D’ailleurs, le principe d’accommodement est plutôt réservé, dans la Loi sur les droits de la personne, à quelqu’un qui a une invalidité physique ou mentale, réitère Robert Basque. Sauf exemption médicale – qui demeure très rare – l’hésitation à la vaccination n’est pas considérée comme une incapacité.

Protection de la vie privée

Qu’un employeur demande à un employé actuel ou futur de montrer une preuve de vaccination ne constitue pas une atteinte à la vie privée.
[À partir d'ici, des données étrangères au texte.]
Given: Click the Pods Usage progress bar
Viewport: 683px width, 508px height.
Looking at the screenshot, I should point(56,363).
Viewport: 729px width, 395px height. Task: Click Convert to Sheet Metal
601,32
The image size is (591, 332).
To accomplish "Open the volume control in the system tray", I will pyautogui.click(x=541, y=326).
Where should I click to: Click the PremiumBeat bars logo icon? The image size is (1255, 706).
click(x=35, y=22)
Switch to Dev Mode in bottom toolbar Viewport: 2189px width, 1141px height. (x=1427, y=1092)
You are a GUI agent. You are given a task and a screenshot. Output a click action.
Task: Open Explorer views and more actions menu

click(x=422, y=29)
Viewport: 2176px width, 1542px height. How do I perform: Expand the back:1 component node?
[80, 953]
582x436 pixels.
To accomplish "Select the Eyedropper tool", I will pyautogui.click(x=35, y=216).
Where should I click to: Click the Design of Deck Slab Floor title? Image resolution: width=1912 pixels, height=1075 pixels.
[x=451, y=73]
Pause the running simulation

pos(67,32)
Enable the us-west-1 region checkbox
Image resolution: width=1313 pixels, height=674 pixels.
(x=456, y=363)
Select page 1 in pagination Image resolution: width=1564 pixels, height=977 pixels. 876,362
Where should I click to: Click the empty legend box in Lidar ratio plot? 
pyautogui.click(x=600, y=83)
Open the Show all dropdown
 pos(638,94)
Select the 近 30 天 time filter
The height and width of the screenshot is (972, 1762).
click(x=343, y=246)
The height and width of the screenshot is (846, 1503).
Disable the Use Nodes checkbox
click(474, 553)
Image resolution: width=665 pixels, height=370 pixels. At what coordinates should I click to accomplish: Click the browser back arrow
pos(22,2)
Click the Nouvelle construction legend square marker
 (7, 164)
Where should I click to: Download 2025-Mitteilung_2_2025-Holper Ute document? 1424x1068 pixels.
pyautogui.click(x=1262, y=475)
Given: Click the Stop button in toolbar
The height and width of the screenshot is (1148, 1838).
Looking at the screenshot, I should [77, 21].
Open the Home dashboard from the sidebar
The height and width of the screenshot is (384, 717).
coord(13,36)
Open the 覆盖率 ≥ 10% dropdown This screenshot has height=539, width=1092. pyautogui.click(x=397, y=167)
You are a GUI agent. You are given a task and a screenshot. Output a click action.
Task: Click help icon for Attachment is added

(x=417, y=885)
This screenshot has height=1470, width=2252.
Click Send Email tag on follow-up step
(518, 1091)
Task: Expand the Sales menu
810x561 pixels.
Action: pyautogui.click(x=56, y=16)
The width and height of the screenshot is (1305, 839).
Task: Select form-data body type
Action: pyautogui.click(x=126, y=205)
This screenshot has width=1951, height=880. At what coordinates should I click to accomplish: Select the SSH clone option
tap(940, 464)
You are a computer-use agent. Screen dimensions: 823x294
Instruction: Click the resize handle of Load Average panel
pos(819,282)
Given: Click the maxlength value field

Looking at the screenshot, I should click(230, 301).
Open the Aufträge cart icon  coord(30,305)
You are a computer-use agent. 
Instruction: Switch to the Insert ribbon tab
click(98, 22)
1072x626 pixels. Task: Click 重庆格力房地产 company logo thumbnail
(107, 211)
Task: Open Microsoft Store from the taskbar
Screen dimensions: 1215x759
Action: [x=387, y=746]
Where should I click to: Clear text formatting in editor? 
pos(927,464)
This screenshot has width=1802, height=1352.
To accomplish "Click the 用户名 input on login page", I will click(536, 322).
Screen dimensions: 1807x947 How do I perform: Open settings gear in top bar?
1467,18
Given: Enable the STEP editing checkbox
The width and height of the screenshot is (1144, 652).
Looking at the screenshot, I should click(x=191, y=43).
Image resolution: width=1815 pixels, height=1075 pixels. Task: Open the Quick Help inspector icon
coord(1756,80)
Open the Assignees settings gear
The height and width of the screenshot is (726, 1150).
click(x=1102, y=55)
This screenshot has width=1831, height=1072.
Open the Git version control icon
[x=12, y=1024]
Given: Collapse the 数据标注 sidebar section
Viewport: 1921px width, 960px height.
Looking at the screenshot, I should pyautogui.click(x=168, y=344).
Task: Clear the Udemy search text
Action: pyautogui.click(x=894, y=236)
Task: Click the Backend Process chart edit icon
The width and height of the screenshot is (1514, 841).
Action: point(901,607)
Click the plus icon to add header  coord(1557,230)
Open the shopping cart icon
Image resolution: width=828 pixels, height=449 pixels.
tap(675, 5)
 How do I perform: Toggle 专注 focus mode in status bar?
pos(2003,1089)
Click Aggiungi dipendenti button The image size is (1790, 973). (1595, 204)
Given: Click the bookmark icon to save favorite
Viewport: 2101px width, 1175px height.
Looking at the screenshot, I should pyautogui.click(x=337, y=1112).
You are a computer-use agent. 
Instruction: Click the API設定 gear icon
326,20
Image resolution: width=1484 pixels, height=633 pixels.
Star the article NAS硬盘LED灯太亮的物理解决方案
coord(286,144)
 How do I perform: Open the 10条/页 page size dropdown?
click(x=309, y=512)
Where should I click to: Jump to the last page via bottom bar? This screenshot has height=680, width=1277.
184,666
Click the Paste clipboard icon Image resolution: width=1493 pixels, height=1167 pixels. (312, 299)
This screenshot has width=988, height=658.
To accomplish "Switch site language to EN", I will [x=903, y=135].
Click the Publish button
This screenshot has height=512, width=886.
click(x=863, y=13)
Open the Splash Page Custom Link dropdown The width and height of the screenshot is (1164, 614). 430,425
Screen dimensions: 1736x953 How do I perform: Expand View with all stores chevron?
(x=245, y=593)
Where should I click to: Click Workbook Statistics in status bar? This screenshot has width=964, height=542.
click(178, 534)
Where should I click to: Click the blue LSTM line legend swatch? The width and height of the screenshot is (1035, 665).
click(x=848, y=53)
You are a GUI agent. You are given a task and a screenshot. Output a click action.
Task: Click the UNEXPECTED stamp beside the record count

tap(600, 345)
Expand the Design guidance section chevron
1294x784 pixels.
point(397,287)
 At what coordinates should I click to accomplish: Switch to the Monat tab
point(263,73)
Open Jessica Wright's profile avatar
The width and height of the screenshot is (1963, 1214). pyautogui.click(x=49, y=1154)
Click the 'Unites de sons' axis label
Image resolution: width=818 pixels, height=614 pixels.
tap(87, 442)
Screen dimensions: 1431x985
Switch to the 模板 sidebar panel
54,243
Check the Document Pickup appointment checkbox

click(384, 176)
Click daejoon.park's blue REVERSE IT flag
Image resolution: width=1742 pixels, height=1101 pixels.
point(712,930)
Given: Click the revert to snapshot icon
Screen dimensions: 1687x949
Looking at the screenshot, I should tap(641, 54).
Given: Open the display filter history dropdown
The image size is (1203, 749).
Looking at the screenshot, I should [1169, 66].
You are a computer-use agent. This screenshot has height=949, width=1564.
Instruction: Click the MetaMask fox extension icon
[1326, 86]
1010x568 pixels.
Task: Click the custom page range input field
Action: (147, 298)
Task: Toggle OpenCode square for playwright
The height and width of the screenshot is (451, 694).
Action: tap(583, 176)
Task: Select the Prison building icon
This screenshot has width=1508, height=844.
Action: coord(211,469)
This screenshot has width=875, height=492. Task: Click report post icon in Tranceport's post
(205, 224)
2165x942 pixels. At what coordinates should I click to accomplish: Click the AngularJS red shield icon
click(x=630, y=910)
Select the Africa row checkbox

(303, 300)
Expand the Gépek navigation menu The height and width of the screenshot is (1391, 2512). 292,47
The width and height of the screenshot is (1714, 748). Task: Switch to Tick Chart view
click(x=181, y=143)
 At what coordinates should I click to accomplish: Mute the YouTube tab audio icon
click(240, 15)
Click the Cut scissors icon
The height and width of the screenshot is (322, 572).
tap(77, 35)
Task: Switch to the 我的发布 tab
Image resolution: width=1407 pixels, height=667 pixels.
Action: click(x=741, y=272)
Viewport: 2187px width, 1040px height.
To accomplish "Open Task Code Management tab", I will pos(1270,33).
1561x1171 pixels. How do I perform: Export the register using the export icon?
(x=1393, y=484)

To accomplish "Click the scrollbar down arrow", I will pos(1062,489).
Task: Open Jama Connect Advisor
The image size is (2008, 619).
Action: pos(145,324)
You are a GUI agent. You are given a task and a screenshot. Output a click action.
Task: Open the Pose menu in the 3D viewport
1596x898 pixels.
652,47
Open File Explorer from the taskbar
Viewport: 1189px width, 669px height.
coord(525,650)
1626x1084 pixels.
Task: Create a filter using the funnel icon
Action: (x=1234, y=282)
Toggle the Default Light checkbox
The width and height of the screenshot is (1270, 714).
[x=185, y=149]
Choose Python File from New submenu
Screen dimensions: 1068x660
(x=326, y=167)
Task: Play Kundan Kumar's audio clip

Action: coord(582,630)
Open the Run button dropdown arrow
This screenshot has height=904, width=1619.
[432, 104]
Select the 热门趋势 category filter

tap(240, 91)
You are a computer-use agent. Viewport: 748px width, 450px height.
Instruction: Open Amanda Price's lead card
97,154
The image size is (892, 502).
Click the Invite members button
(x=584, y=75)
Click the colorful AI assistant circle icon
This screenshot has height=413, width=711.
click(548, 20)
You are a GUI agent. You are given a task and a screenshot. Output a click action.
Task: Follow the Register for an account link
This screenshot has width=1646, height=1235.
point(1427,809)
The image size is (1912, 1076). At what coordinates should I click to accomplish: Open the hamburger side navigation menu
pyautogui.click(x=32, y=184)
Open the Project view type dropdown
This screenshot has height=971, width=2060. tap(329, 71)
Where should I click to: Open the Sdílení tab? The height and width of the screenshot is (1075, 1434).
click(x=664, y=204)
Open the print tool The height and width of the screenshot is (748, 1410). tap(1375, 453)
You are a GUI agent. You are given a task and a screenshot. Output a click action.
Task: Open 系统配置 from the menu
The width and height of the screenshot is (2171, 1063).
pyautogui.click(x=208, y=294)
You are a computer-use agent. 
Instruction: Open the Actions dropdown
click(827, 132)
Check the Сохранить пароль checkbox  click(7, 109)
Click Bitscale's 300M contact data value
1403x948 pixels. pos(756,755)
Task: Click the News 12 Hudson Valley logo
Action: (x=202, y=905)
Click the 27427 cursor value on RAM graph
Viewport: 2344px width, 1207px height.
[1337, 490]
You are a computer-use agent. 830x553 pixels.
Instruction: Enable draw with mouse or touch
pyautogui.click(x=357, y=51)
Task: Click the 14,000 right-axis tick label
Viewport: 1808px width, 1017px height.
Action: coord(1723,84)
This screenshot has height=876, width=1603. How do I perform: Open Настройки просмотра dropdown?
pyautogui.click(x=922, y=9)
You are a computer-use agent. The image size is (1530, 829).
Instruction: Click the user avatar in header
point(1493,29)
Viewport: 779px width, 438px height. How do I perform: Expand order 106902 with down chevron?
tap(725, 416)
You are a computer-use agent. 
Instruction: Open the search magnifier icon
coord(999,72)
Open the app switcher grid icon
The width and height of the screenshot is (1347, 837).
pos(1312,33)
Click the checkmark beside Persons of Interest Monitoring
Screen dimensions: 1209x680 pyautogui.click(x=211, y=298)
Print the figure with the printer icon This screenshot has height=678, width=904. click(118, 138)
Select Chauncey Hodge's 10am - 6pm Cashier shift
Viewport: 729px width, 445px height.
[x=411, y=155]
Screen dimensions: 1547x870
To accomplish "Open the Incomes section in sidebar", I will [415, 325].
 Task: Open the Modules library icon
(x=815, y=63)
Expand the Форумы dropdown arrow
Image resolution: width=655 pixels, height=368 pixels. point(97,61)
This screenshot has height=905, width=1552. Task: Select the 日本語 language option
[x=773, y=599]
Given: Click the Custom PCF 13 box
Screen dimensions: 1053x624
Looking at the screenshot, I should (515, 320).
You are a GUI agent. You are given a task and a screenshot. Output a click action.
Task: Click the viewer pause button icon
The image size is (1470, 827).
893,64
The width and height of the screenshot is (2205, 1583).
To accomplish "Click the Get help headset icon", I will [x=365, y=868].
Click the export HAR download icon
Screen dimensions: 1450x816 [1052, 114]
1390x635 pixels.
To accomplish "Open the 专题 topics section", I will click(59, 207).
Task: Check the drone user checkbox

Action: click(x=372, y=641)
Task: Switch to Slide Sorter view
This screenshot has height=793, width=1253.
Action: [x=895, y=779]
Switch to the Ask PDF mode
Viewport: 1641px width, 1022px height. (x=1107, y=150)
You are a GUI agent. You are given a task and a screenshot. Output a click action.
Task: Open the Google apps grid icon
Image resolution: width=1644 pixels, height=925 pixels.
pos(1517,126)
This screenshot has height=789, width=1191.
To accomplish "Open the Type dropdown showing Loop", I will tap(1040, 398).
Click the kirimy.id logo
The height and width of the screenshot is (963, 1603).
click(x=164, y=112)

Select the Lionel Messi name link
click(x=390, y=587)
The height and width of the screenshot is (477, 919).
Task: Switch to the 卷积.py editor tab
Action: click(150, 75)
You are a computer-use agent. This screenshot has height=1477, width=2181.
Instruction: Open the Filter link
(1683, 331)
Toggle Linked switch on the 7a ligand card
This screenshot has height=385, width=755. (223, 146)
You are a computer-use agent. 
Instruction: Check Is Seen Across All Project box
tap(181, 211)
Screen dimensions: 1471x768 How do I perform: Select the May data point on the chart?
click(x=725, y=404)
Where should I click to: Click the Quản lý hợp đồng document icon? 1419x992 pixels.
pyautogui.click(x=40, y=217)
À cet égard, on n’a qu’à penser à la présentation d’une pièce d’identité pour l’achat de boissons alcoolisées.

Le document précise que la protection des renseignements personnels est assurée pour autant qu’ils ne soient pas collectés, divulgués ou détruits. En l'occurrence, cette disposition est déjà prévue dans le Règlement sur les mesures préventives en vertu de la Loi sur la santé publique.

Qu’en est-il, alors, de la confidentialité des renseignements médicaux? Dans des circonstances normales, on ne peut pas demander à son employé s’il a déjà eu le cancer ou une crise cardiaque. Mais avec la COVID-19, parce que c’est une maladie dangereuse, on peut poser la question, nuance l’avocat.

« Est-ce que vos employés sont vaccinés? »

Il arrive qu’un autre employé ou un client veuille connaître le statut vaccinal du personnel du lieu fréquenté. Dans un souci de préserver la confidentialité des employés, les employeurs devraient être prudents dans la manière de formuler leur réponse.

Il serait ainsi plus judicieux de dire que l’entreprise détient une politique de vaccination obligatoire – le cas échéant –ou encore d’informer que toutes les mesures sont prises pour assurer la sécurité des employés et du public. On ne peut pas signaler qui sont les personnes qui ne sont pas vaccinées, avertit Robert Basque.